It appears that the fundamental issue of understanding the need for axioms and for accepting some statements as definitions to avoid circularity has been largely under-researched in the mathematics education community (though see Fujita, Jones, & Miyazaki, 2011; Miyazaki, Fujita, & Jones, 2017). Another under-researched area seems to be exploring the existence of a mathematical choice between defining (and classifying) the quadrilaterals hierarchically or in partitions (compare de Villiers 1994; Usiskin et al. 2008). A specific research question in this regard might be the extent to which students and teachers understand (or how to develop such understanding) that choosing a hierarchical definition over a partition leads to a more economical (shorter) definitions more concise formulation of some theorems, simplified deductive structure (by decreasing the number of proofs required), assists in problem solving, etc.

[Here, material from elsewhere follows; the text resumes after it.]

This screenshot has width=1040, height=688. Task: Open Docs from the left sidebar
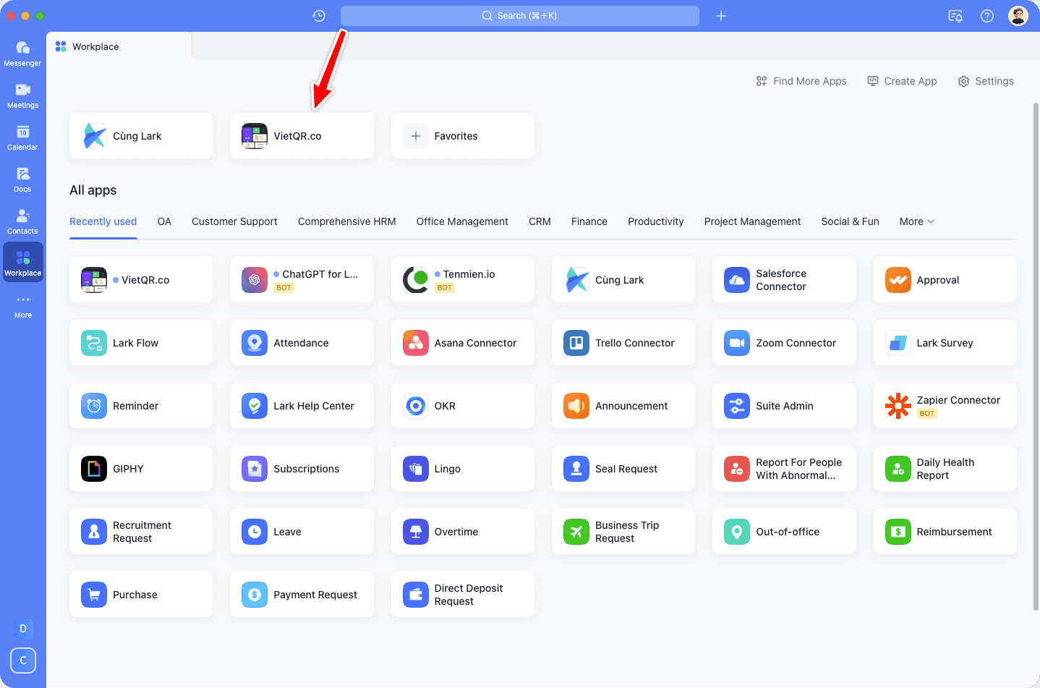22,179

The potential of DGEs, and some use of analogy also, in developing understanding for definitions have been explored in several studies with triangles and quadrilaterals (c.f. Kaur, 2015). Such approaches appear to have assisted students in developing more robust, dynamic concept images than the traditional prototypical, static images that tend to prevent inclusive definitions. Nevertheless, everyday language and prototypical conceptions remain an issue especially in regard to class-inclusion as well as students’ understanding the constraints of a DGE figure. A paucity of research on the use of symmetry concepts in choice of definitions, and on engaging students in the process of the constructive (a priori) defining of new concepts, means that these are ripe areas for future research.

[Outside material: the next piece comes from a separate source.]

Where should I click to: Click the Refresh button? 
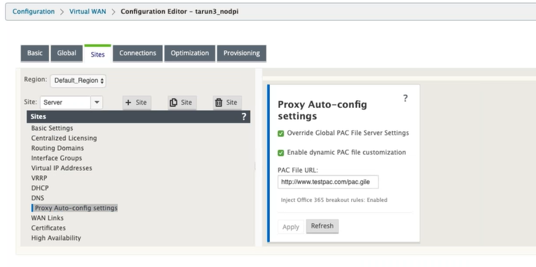click(x=322, y=226)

The Teaching and Learning of the Proving Process in Geometry

Much research over the past decade has focused on studying the teaching and learning of the proving process, particularly in light of the increasing use of educational technology. Researchers have turned their attention to the following issues, many of them of perennial interest: what is and what constitutes a mathematical proof; how to interpret proof as an explanation that convinces others, and what makes something convincing; what kind of pedagogy and pedagogical tools are conducive to the construction of proof; and so on.

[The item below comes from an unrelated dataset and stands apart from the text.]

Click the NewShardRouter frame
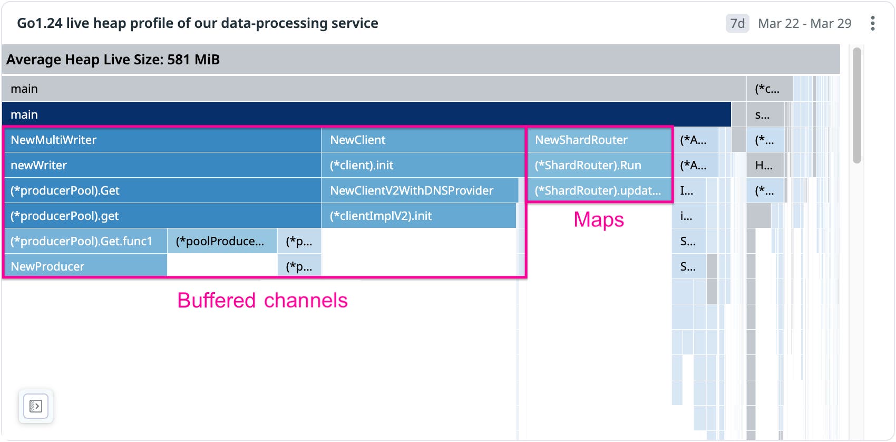Image resolution: width=896 pixels, height=442 pixels. click(x=599, y=140)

In terms of what is and what constitutes a mathematical proof, recent studies suggest that (geometrical) proof is bounded socio-culturally and is intimately related to the perceptual world. In terms of alternative frameworks for what is a ‘geometrical proof’, research suggests this is closely tied with the corresponding conjecture or hypothesis; in particular, with how the conjecture or hypothesis came about. In that, empirical-based argument may play a role in the formation of geometrical proof with respect to convincing or explaining.

The use of DGEs has been playing a vital epistemic role in studies that have probed the process of generating geometrical conjectures (c.f. Leung, 2008; Leung, Baccaglini-Frank, & Mariotti, 2013). For example, through the lens of the theory of semiotic mediation (TSM), the conjecture production process is a semiotic process that involved a transformation from personal signs to mathematical signs. Here, feedback and mediation from the technological tool serve as means for boundary crossing between the empirical and theoretical contexts in the proving process. In particular, the DGE drag-mode instigates the complex interplays between inductive, abductive and deductive reasoning in the transition between empirical and theoretical proof perspectives. Studying and categorizing DGE dragging modalities/strategies have been a core focus attempting to conceptualize proof and explanation when using a DGE. Studies have explored the role of DGE as an epistemic tool, in particular dragging, to open up a quasi-empirical dimension to the nature of proof, even indirect proof.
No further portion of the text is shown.